The Forward SDE Solution

VP-SDE (Variance-Preserving)

The forward SDE is:

\[ dx = -\frac{1}{2}\beta(t) x\,dt + \sqrt{\beta(t)}\,dw \]

Closed-form solution (see 03_solving_vpsde.md for derivation):

\[ x_t = \sqrt{\bar{\alpha}_t} \, x_0 + \sqrt{1 - \bar{\alpha}_t} \, \epsilon \]

where:

  • \(\bar{\alpha}_t = \exp\left(-\int_0^t \beta(s)\,ds\right)\)
  • \(\epsilon \sim \mathcal{N}(0, I)\)

Key property: We can sample \(x_t\) directly from \(x_0\) without simulating the SDE!

Marginal Distribution

The marginal distribution at time \(t\) is:

\[ q(x_t \mid x_0) = \mathcal{N}(x_t; \sqrt{\bar{\alpha}_t} x_0, (1-\bar{\alpha}_t)I) \]

This is all we need for training — no SDE solver required.


Training Objective

Score Matching

The goal is to learn the score function \(\nabla_x \log p_t(x)\).

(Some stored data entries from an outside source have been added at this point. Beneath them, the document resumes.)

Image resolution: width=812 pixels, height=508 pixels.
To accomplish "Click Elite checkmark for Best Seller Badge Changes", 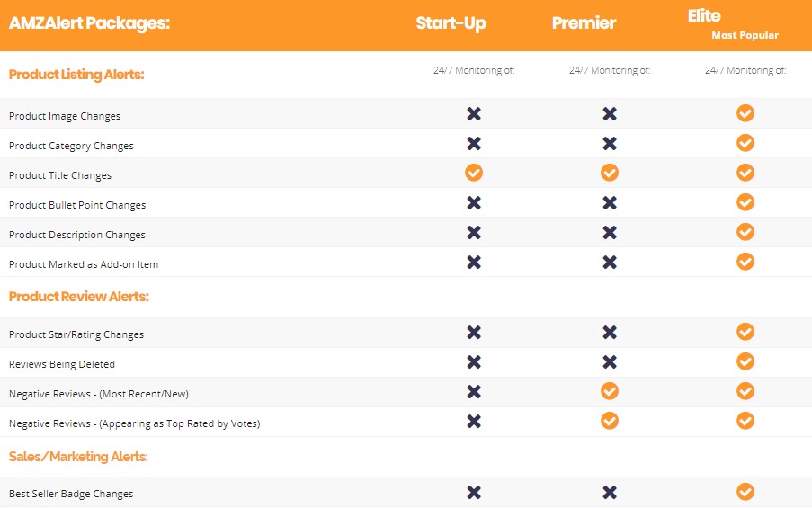I will [x=745, y=492].
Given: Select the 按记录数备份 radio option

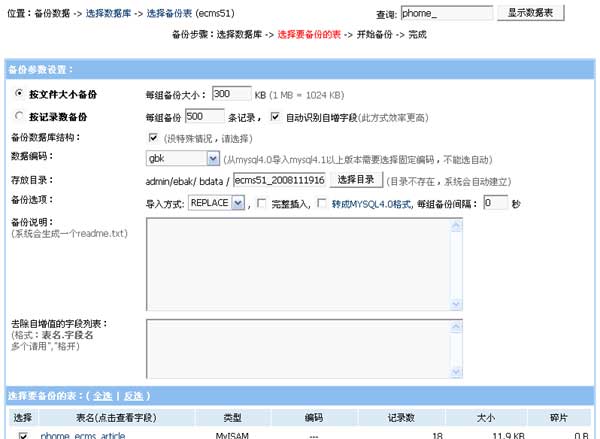Looking at the screenshot, I should click(19, 116).
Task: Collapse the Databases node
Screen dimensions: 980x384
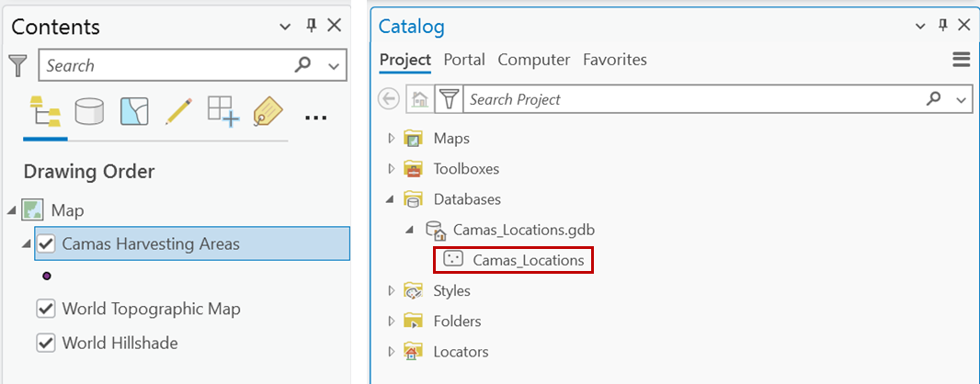Action: pyautogui.click(x=392, y=199)
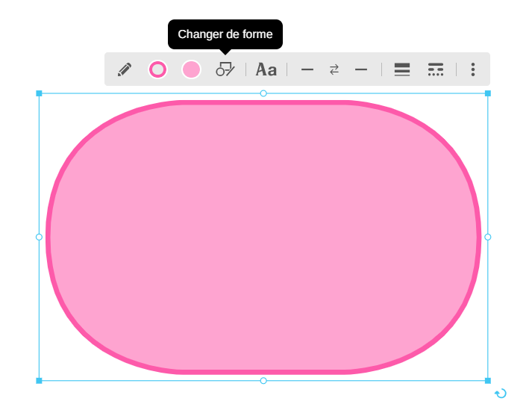The image size is (532, 413).
Task: Open the Aa text formatting options
Action: (x=266, y=69)
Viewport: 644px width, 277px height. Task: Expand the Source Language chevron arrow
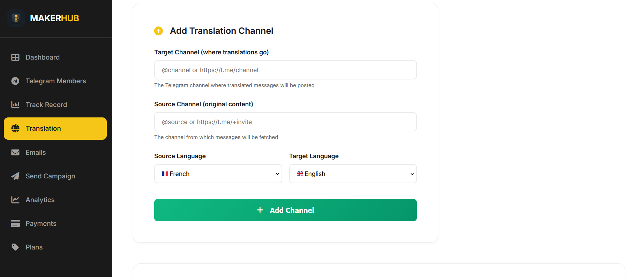[x=277, y=174]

Theoretical objective (intractable):

\[ \mathbb{E}_{t, x_t} \left[ \left\| s_\theta(x_t, t) - \nabla_x \log p_t(x_t) \right\|^2 \right] \]

Practical objective (tractable via denoising score matching):

\[ \mathbb{E}_{t, x_0, \epsilon} \left[ \lambda(t) \left\| s_\theta(x_t, t) - \nabla_x \log q(x_t \mid x_0) \right\|^2 \right] \]

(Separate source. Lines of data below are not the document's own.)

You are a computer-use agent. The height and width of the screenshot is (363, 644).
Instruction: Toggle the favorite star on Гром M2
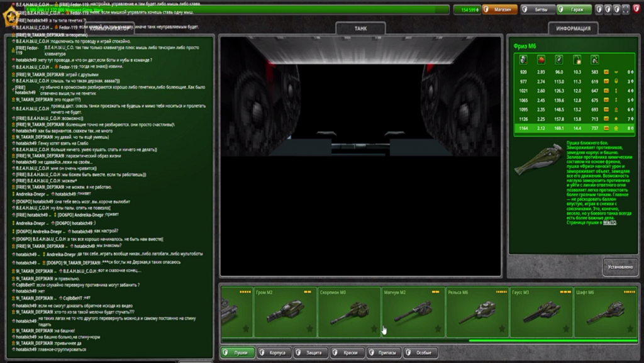(x=309, y=328)
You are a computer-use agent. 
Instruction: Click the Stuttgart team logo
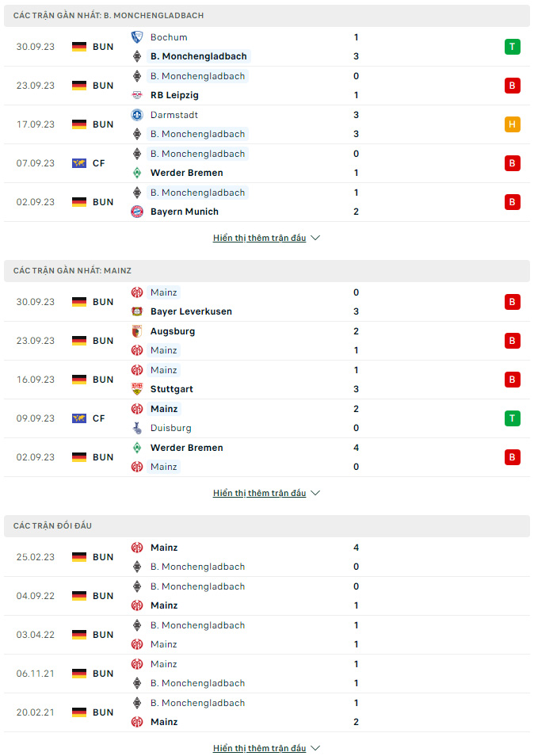tap(137, 389)
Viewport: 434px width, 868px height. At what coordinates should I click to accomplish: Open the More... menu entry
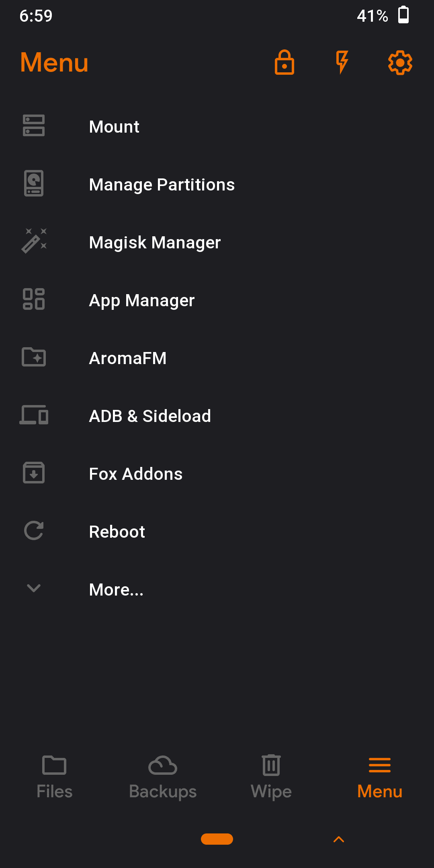(116, 590)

where \(x_t = \sqrt{\bar{\alpha}_t} x_0 + \sqrt{1-\bar{\alpha}_t} \epsilon\).

Connection to Noise Prediction

The conditional score has a simple form:

\[ \nabla_x \log q(x_t \mid x_0) = -\frac{x_t - \sqrt{\bar{\alpha}_t} x_0}{1 - \bar{\alpha}_t} = -\frac{\epsilon}{\sqrt{1-\bar{\alpha}_t}} \]

In practice, we predict noise instead of score:

\[ \epsilon_\theta(x_t, t) \approx \epsilon \]

Relationship:

\[ s_\theta(x_t, t) = -\frac{\epsilon_\theta(x_t, t)}{\sqrt{1-\bar{\alpha}_t}} \]

DDPM Training Loss

The standard DDPM loss is:

\[ \mathcal{L}_{\text{simple}} = \mathbb{E}_{t, x_0, \epsilon} \left[ \left\| \epsilon_\theta(x_t, t) - \epsilon \right\|^2 \right] \]

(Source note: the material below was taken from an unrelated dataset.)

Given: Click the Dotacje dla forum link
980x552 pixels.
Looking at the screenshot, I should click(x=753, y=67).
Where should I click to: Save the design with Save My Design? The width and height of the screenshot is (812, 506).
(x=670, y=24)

Why this works: 1. Equivalent to score matching with specific weighting \(\lambda(t) = 1\) 2. Simpler to implement (predict noise, not score) 3. Better empirical performance


Training Algorithm

Pseudocode

# Training loop for VP-SDE diffusion model

for epoch in range(num_epochs):
    for batch in dataloader:
        x_0 = batch  # Clean data samples

        # 1. Sample random timesteps
        t = torch.rand(batch_size) * T  # t ∈ [0, T]

        # 2. Sample noise
        epsilon = torch.randn_like(x_0)

        # 3. Compute α̅_t (cumulative product)
        alpha_bar_t = compute_alpha_bar(t)  # exp(-∫₀ᵗ β(s)ds)

        # 4. Create noisy samples (closed-form!)
        x_t = sqrt(alpha_bar_t) * x_0 + sqrt(1 - alpha_bar_t) * epsilon

        # 5. Predict noise
        epsilon_pred = model(x_t, t)

        # 6. Compute loss
        loss = F.mse_loss(epsilon_pred, epsilon)

        # 7. Update model
        loss.backward()
        optimizer.step()
        optimizer.zero_grad()

Key observation: Step 4 uses the closed-form solution — no SDE solver!

PyTorch Implementation

import torch
import torch.nn as nn
import torch.nn.functional as F

class DiffusionTrainer:
    def __init__(self, model, beta_schedule, T=1.0):
        self.model = model
        self.T = T

        # Precompute α̅_t for efficiency
        # In continuous time: α̅(t) = exp(-∫₀ᵗ β(s)ds)
        # For linear schedule: β(t) = β_min + t(β_max - β_min)
        self.beta_min = beta_schedule['beta_min']
        self.beta_max = beta_schedule['beta_max']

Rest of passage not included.